Rich FitzJohn, Wes Hinsley, Ed Knock, Marc Baguelin, and you?

Preface

This is a book about writing models in the odin “domain specific language” (DSL) and fitting these models to data using monty. These tools can be used entirely separately; you can create a dynamical model (or “system”) in odin and never fit it to data, or you can use monty to fit models that are written in plain R code. We’ll structure the book to cover the tools fairly separately at first, then describe their intersection. Along the way, you’ll also use dust, which powers odin, so we’ll spend some time describing how to use that, and also how to write models directly in dust if you need more control than odin provides.

History

Originally, we designed odin around describing and solving systems of differential equations, with a small amount of support for working with discrete-time stochastic systems.
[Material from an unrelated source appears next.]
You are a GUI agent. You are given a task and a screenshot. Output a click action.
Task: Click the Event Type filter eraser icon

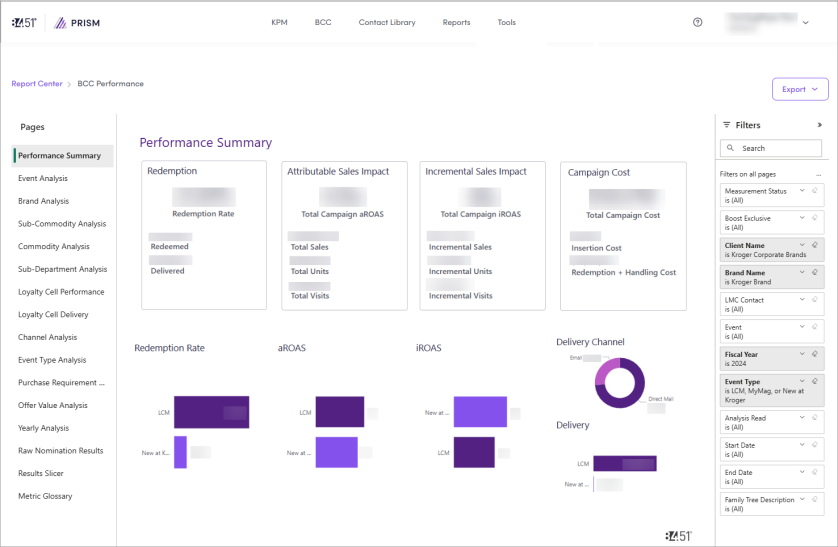(815, 381)
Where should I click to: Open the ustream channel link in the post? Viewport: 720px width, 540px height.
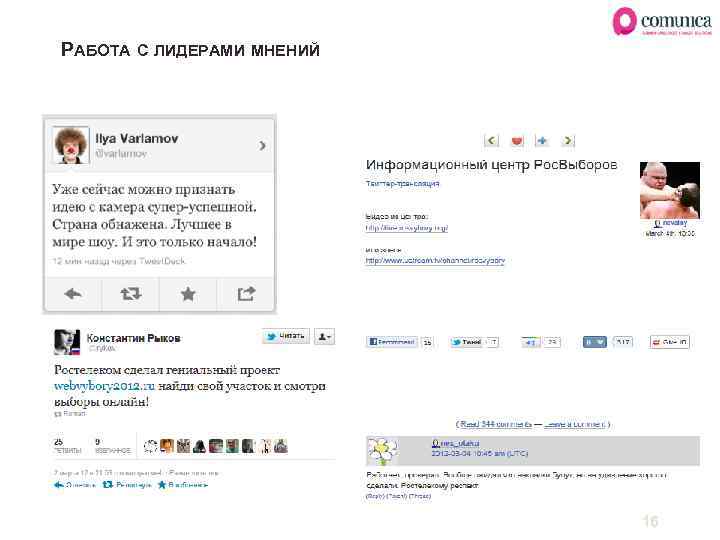click(435, 260)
Over time, and particularly during the COVID-19 response, we expanded the stochastic support and introduced the ability to fit these models using particle filters and other sequential Monte Carlo algorithms. You may have used odin.dust and mcstate through this period. As of 2024 we have rationalised our tools into a new set of packages which are currently called odin2, dust2 and monty

Slide decks

Installation

You can install these packages in one go from our R-universe:

install.packages(
  c("monty", "dust2", "odin2"),
  repos = c("https://mrc-ide.r-universe.dev", "https://cloud.r-project.org"))

You will also need a functioning C++ toolchain; you can test this by running

pkgbuild::has_build_tools(debug = TRUE)
#> Trying to compile a simple C file
#> Running /opt/R/4.4.2/lib/R/bin/R CMD SHLIB foo.c
#> using C compiler: ‘gcc (Ubuntu 11.4.0-1ubuntu1~22.04) 11.4.0’
#> gcc -I"/opt/R/4.4.2/lib/R/include" -DNDEBUG   -I/usr/local/include    -fpic  -g -O2  -c foo.c -o foo.o
#> gcc -shared -L/opt/R/4.4.2/lib/R/lib -L/usr/local/lib -o foo.so foo.o -L/opt/R/4.4.2/lib/R/lib -lR
#> 
#> [1] TRUE

About this book

This book exists to supplement the package documentation, and we will try to link extensively to it. It is designed as a fairly friendly walk-through of the tools, and to mirror courses that we run.